Study participants also recommended the need for health systems and healthcare providers to provide pregnant and postnatal women with accurate information on resources and how to keep themselves and their babies safe during a pandemic or health emergency. Offering information on coping strategies, mental health resources, and support networks can significantly improve the psychological well-being of this population during a future outbreak.[48] Sharing information about virtual support groups, online counseling services, and other resources can help pregnant and postnatal women feel less isolated and more connected to their communities.[49] Knowledge can empower pregnant and postnatal women to make informed choices and decisions about their health and that of their babies.[50]

Study Limitations

Our study had some limitations. Our sample size could have been bigger. Due to the pandemic, we were only able to recruit through online and social media platforms. This strategy may have excluded women who do not use or have access to social media from participating. The utilization of convenience sampling as opposed to random sampling means that our findings cannot be generalized to all pregnant and postnatal women in Georgia during the pandemic. Regardless of these limitations, our findings represent the voices of pregnant and postnatal women in Georgia during the pandemic.

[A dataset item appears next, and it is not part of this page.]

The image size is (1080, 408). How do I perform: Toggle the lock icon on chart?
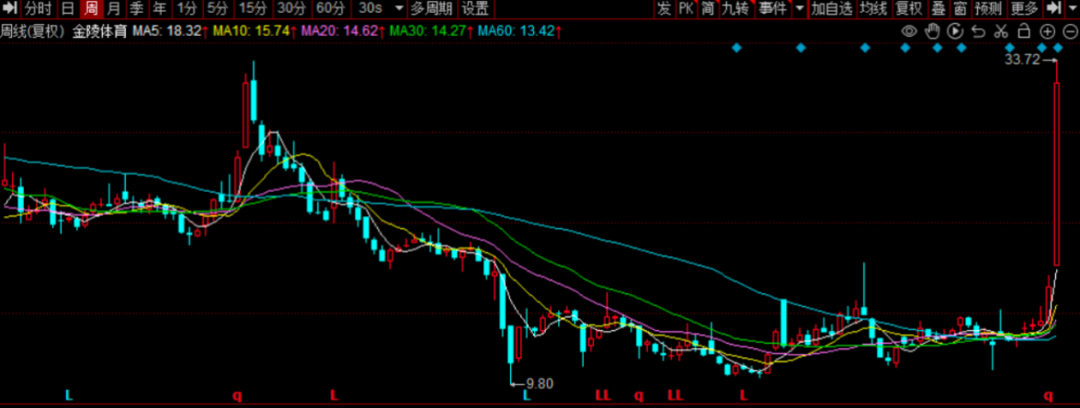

CONCLUSION AND GLOBAL HEALTH IMPLICATIONS

The COVID-19 pandemic had a considerable impact on the mental health of pregnant and postnatal women in Georgia, US. Therefore, it is essential for the local government and healthcare providers in Georgia and different parts of the world to be proactive and put in place mechanisms that will help to maintain the mental health of this population during a future pandemic or health emergency. It is also important for healthcare providers to be observant of mental health symptoms among pregnant and postnatal women in their care during a pandemic. Being proactive will reduce preterm labor, low birth weight, and the development of early neonatal developmental disorders.

Key Messages

(1) Global health epidemics often occur without warning. (2) Maternal mental health can be severely impacted during such times, as was evidenced by the COVID-19 pandemic. (3) It is important for local government and healthcare providers to be proactive and put in place mechanisms to maintain mental health during such times.

Acknowledgments:

None.

COMPLIANCE WITH ETHICAL STANDARDS

Conflicts of Interest: The authors declare no competing interests. Financial Disclosure: Nothing to declare. Funding/Support: There was no funding for this study. Ethics Approval: The research/study was approved by the Institutional Review Board at Georgia State University, number H23338, dated January 10, 2023. Declaration of Patient Consent: The authors certify that they have obtained all appropriate patient consent. Use of Artificial Intelligence (AI)-Assisted Technology for Manuscript Preparation: The authors confirm that there was no use of artificial intelligence (AI)-assisted technology for assisting in the writing or editing of the manuscript, and no images were manipulated using AI. Disclaimer: None.